If you would like advice in this area please contact Rhonda Griffiths at [email protected] 

Share on facebook
Share on linkedin
Share on email

Separation Under One Roof

Frustrated couple experiencing 'separation under one roof'

Thanks in large part to the COVID-19 pandemic, the Western Australian economy is expected to experience a recession in the 2021 financial year.

With increased unemployment rates, and house prices falling over the last 5 years,[1] there will likely be an increasing number of newly separated couples who will have little choice financially but to remain “separated under one roof”, at least for a time.

 

Why Does the Date of Separation Matter?

The date of separation between a couple can be relevant for several reasons. 

For de facto couples, it can be the difference between the Family Court of Western Australia having, or not having, jurisdiction to make orders for property adjustment and maintenance.  For the Court to have such jurisdiction, it is generally a requirement that the de facto relationship has existed for 2 years.[2] 

It is also relevant to the limitation period for de facto couples, who generally must commence proceedings in the Family Court within 2 years after their relationship ends.[3]

For married couples, a divorce can only be granted where the marriage has irretrievably broken down.  To show that the marriage has irretrievably broken down, the parties must have separated and lived separately and apart for a continuous period of at least 12 months, immediately before filing the application for divorce.[4]

 

Separation Under One Roof

Section 49 of the Family Law Act 1975 (Cth), which applies to married couples, provides as follows:

  • The parties to a marriage may be held to have separated notwithstanding that the cohabitation was brought to an end by the action or conduct of only one of the parties.
  • The parties to a marriage may be held to have separated and to have lived separately and apart notwithstanding that they have continued to reside in the same residence or that either party has rendered some household services to the other.

 

Are We Separated?

Whether there has been a separation under one roof will be a question of fact which is decided on the facts of each case.  As with many areas of law, it is not black and white, and the circumstances of each individual relationship will be considered.

For separation to occur between a married couple, one or both spouses must form an intention to sever and not resume the marital relationship, and act on that intention.[5]

The body of case law involving separation under one roof indicates that a comparison of the state of the relationship before and after the alleged separation may be required.[6]  The following factors may be relevant (to both married and de facto couples) in such an analysis:

  1. Whether one or both of the parties communicated to each other that they considered themselves to be separated.
  2. Whether the parties have continued to share a bedroom, and the extent to which any sexual relationship has been maintained.
  3. Any change in the financial relationship between the parties, for example the closure of joint bank accounts.
  4. How and when the separation was communicated to friends and family of the parties, and whether the parties have continued to hold themselves out to be a couple.
  5. A reduction in shared activities.
  6. The extent to which the parties have continued to perform domestic chores for the benefit of the other, such as cooking, cleaning, and laundry.
  7. The reason why the parties have remained residing under the same roof (e.g. financial pressures).
  8. Whether any government departments, such as Centrelink, have been informed about the separation.

 

What Next

If you consider yourself to be separated under one roof and require legal advice as to divorce, property settlement or parenting matters, please contact Bowen Buchbinder Vilensky for an initial consultation.

 

Disclaimer:  This article is intended to provide general information only and does not constitute legal advice.
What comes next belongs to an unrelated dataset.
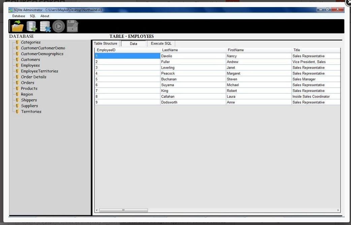Save changes using the floppy disk icon
Image resolution: width=351 pixels, height=225 pixels.
tap(72, 26)

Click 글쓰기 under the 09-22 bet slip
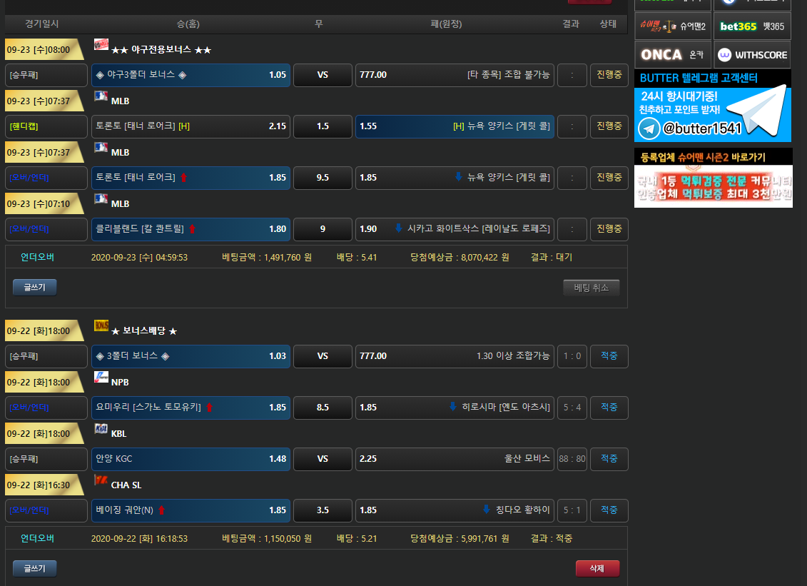pyautogui.click(x=34, y=569)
The article is in summary form and we recommend you seek legal advice or other professional advice as to whether and or how the information is applicable to your circumstances.

[1] https://reiwa.com.au/uploadedfiles/public/content/the_wa_market/house-prices-2013-web.pdf

[2] Family Court Act 1997 s 205Z(1)(a)

[3] Family Court Act 1997 s 205ZB(1)

[4] Family Law Act 1975 s 48(2). See also s 50(1).
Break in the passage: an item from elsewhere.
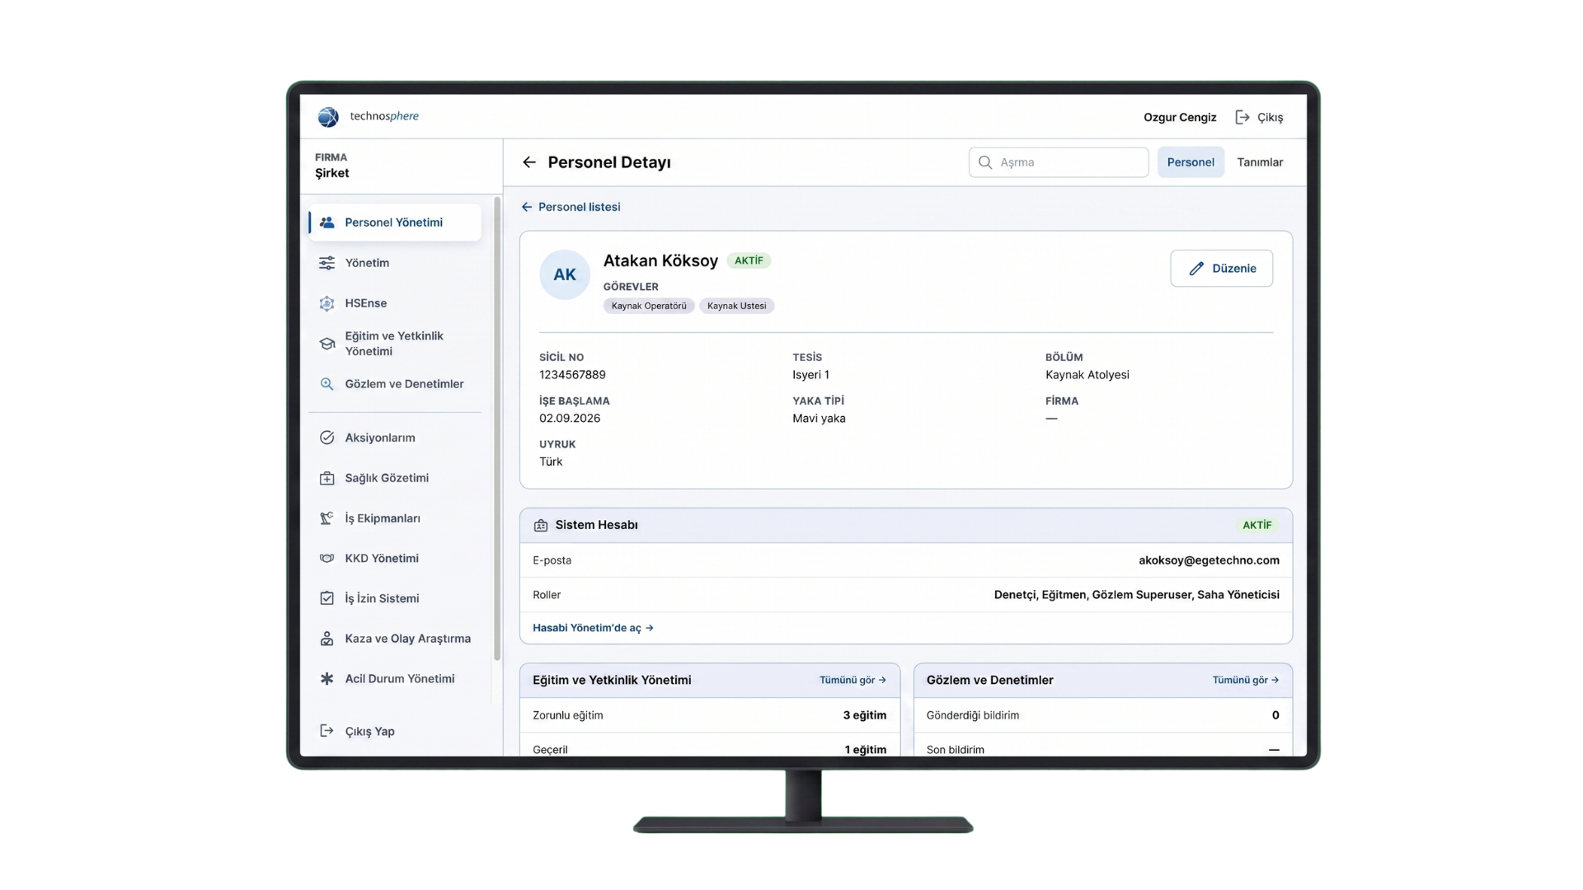Select Eğitim ve Yetkinlik Yönetimi graduation icon
Screen dimensions: 1583x890
[327, 344]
[5] Pavey & Pavey (1976) FLC ¶90-051, citing Todd & Todd (1976) FLC ¶90-008.

[6] Todd & Todd (1976) FLC ¶90-008

PLEASE CONTACT

If you would like advice in this area please contact Kori O’Meehan at [email protected]
Share on facebook
Share on linkedin
Share on email

My property and income have been affected by COVID-19

Woman investigating how property and income have been affected by COVID-19

Disclaimer:  This series of articles is intended to provide general information only and does not constitute legal advice. The article is in summary form and we recommend you seek legal advice or other professional advice as to whether and or how the information in applicable to your circumstances. The information in this article was current at the time of publication, however it may no longer be applicable.

Family Law COVID-19 FAQ’s: Part Three

My property and income have been affected by COVID-19, will this impact my Family Law matter?
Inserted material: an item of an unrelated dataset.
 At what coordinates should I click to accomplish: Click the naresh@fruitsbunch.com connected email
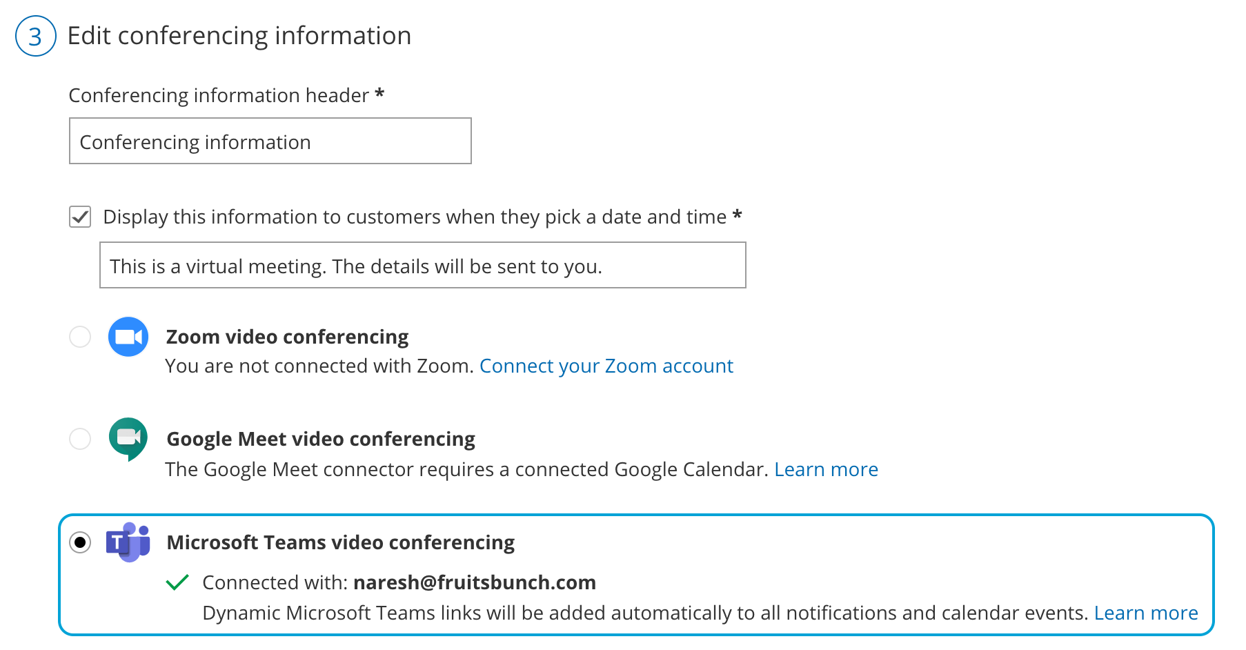[x=474, y=582]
Many industries, investments, and businesses have been negatively affected by COVID.

If your financial circumstances have significantly changed this will impact your matter.

When reaching a financial property settlement, the law requires consideration of each parties’ future needs and earning capacity.

If you are temporarily unable to work or your business is not as profitable as it once was due to COVID this may not necessarily affect your earning capacity in the future. However, it may affect your future needs if your investments, assets, or savings have been depleted as a result and will in any event impact your financial property settlement.

Can I access support and maintenance in light of COVID-19?

Other than receiving increased support through changes to your anticipated property settlement you may also have relief available to you by way of spousal maintenance or child support orders.

If you were not previously receiving any spousal maintenance or child support, but now have reduced income as a result of COVID, where your partner does not have reduced income you may be able to seek support. If you were receiving maintenance or support but it is no longer enough due to your reduced income, it may be possible to vary your maintenance or support terms, depending on the circumstances of the other party.

In the alternative, if you were already paying spousal maintenance or child support but your own income has now been reduced, you will likely be able to vary the terms of the agreement to reflect your current circumstances.

If you cannot vary terms or seek support by agreement you may need to make an application to the Court.

Family law is a complex area which requires consideration of relevant time limits, needs, and financial circumstances of each party and therefore it is always recommended that you obtain legal advice before making an application to the Court.

Please contact us at [email protected] if you have any queries in relation to the above answers or if you wish to discuss the impact of COVID-19 on your family law matter further.

Disclaimer:  This article is intended to provide general information only and does not constitute legal advice. The article is in summary form and we recommend you seek legal advice or other professional advice as to whether and or how the information in applicable to your circumstances. The information in this article was current at the time of publication, however it may no longer be applicable.

Is my child in breach of social distancing requirements at the other parent’s home?

Young child avoiding a breach of social distancing requirements

Disclaimer:  This series of articles is intended to provide general information only and does not constitute legal advice. The article is in summary form and we recommend you seek legal advice or other professional advice as to whether and or how the information in applicable to your circumstances. The information in this article was current at the time of publication, however it may no longer be applicable.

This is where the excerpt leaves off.